"""
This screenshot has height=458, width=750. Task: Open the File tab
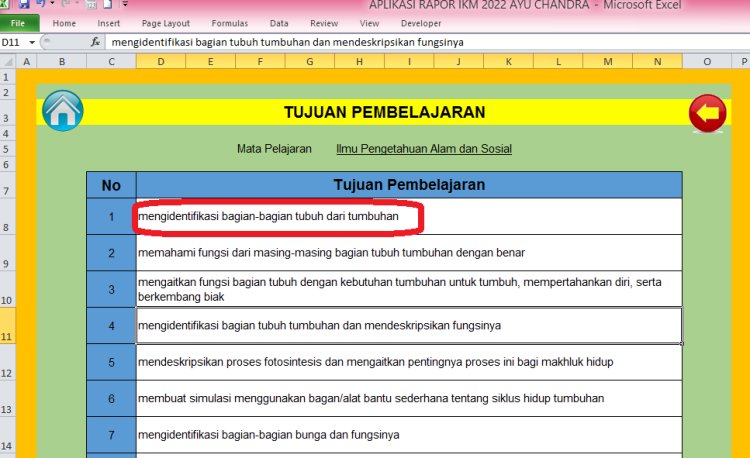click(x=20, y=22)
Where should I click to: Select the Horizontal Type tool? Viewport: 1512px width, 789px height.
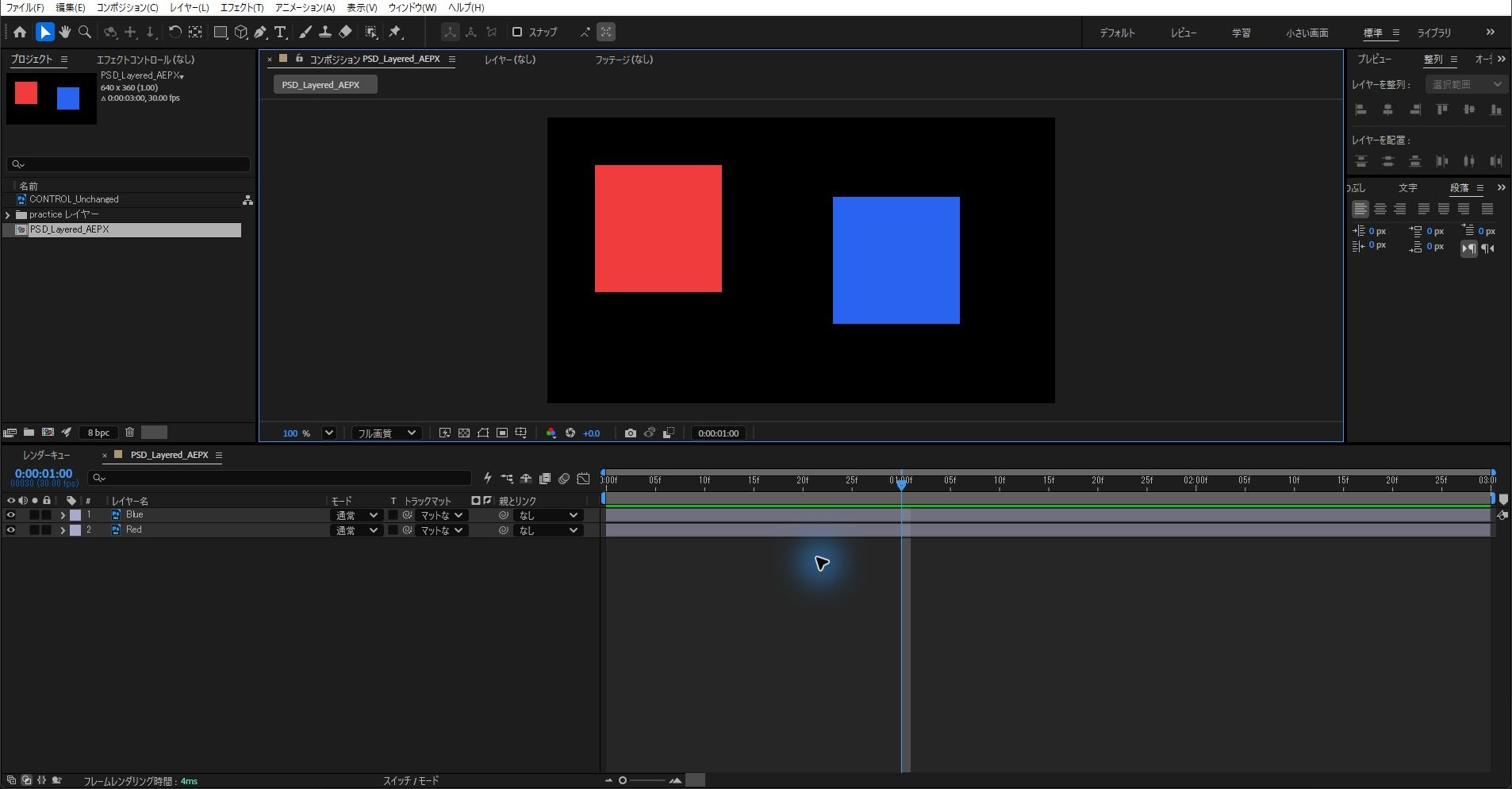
"""
"""
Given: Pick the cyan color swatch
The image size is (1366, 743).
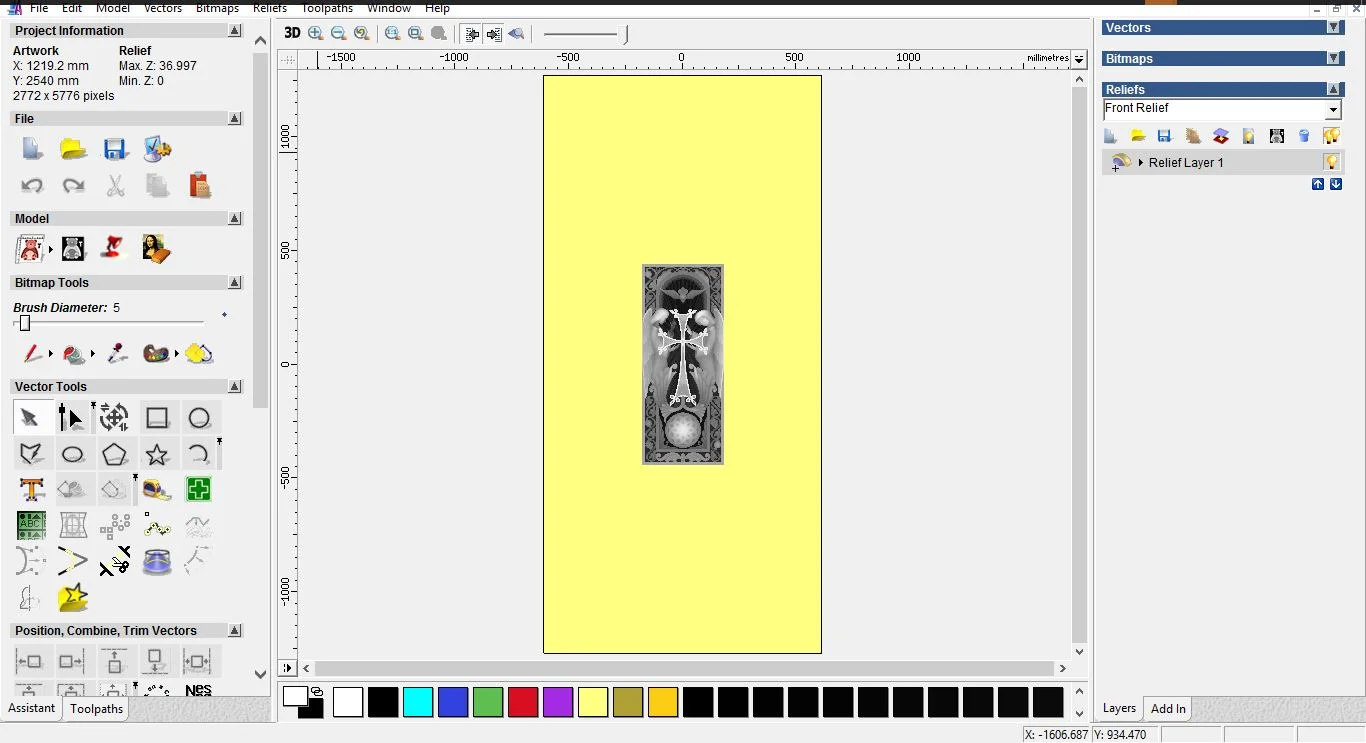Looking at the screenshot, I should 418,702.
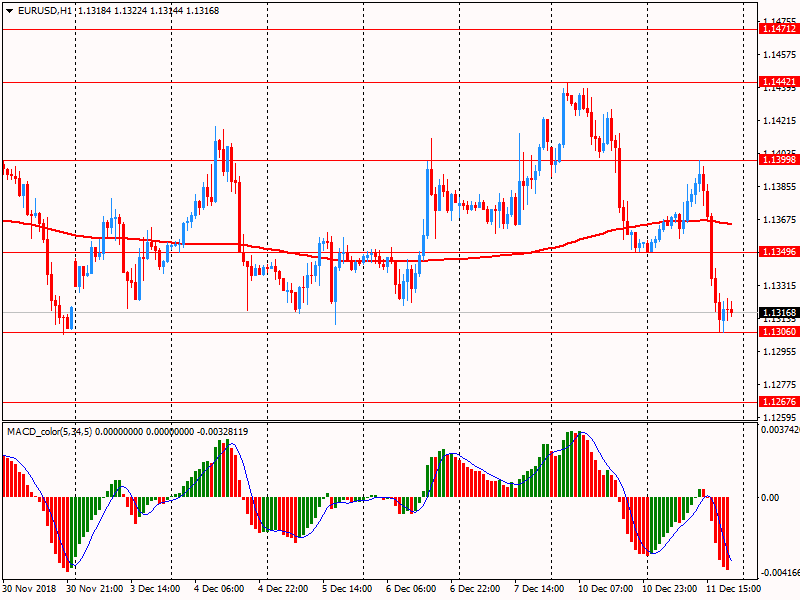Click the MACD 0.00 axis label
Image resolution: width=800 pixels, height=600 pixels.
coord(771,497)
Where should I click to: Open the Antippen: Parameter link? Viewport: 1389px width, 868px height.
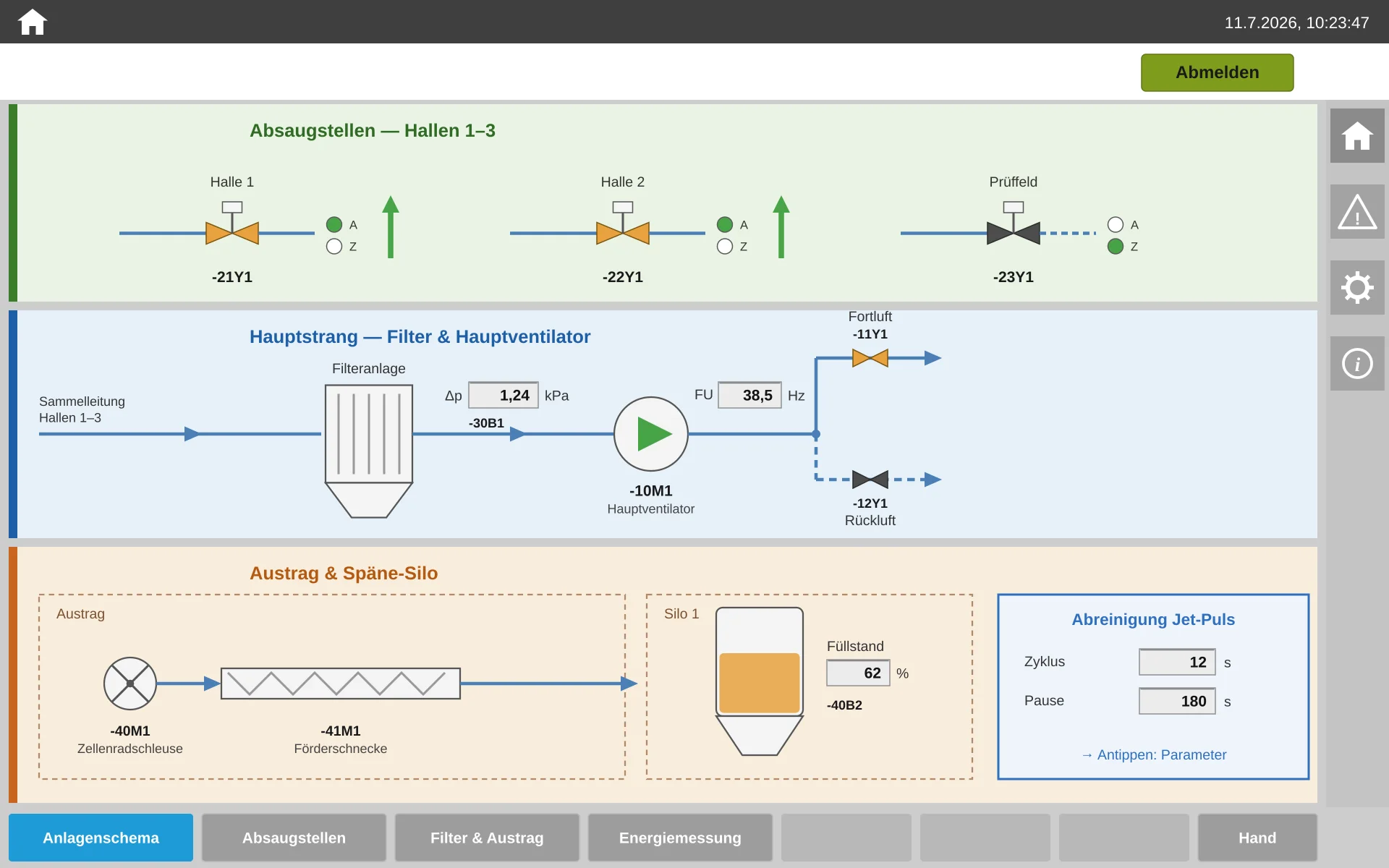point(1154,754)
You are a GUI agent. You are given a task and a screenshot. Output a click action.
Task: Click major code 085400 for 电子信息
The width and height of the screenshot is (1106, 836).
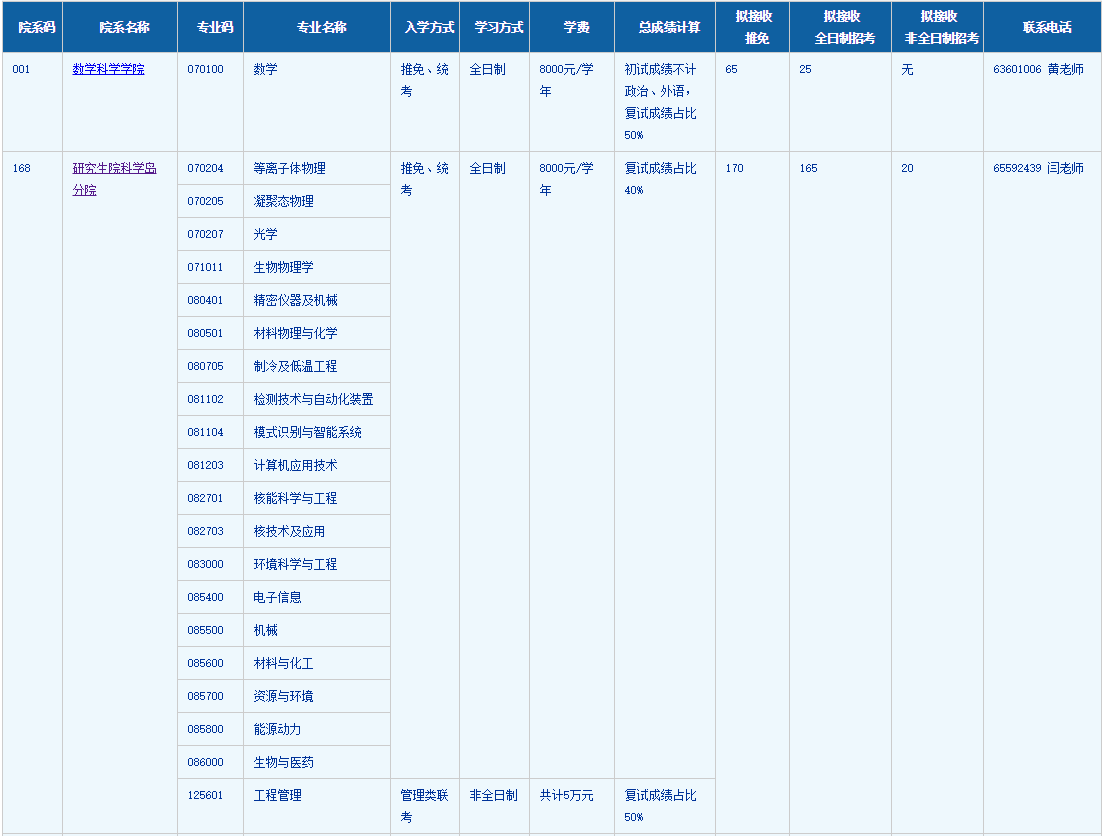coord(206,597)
"""
-- What the task asks --
Among the entries above, find the line with "This screenshot has" and repeat exactly from there through the line with "Where should I click to: Select", leaving out the pictures.

-- Exercise result --
This screenshot has height=458, width=750. Task: Open the File tab
click(x=20, y=22)
Where should I click to: Select the Horizontal Type tool? Viewport: 1512px width, 789px height.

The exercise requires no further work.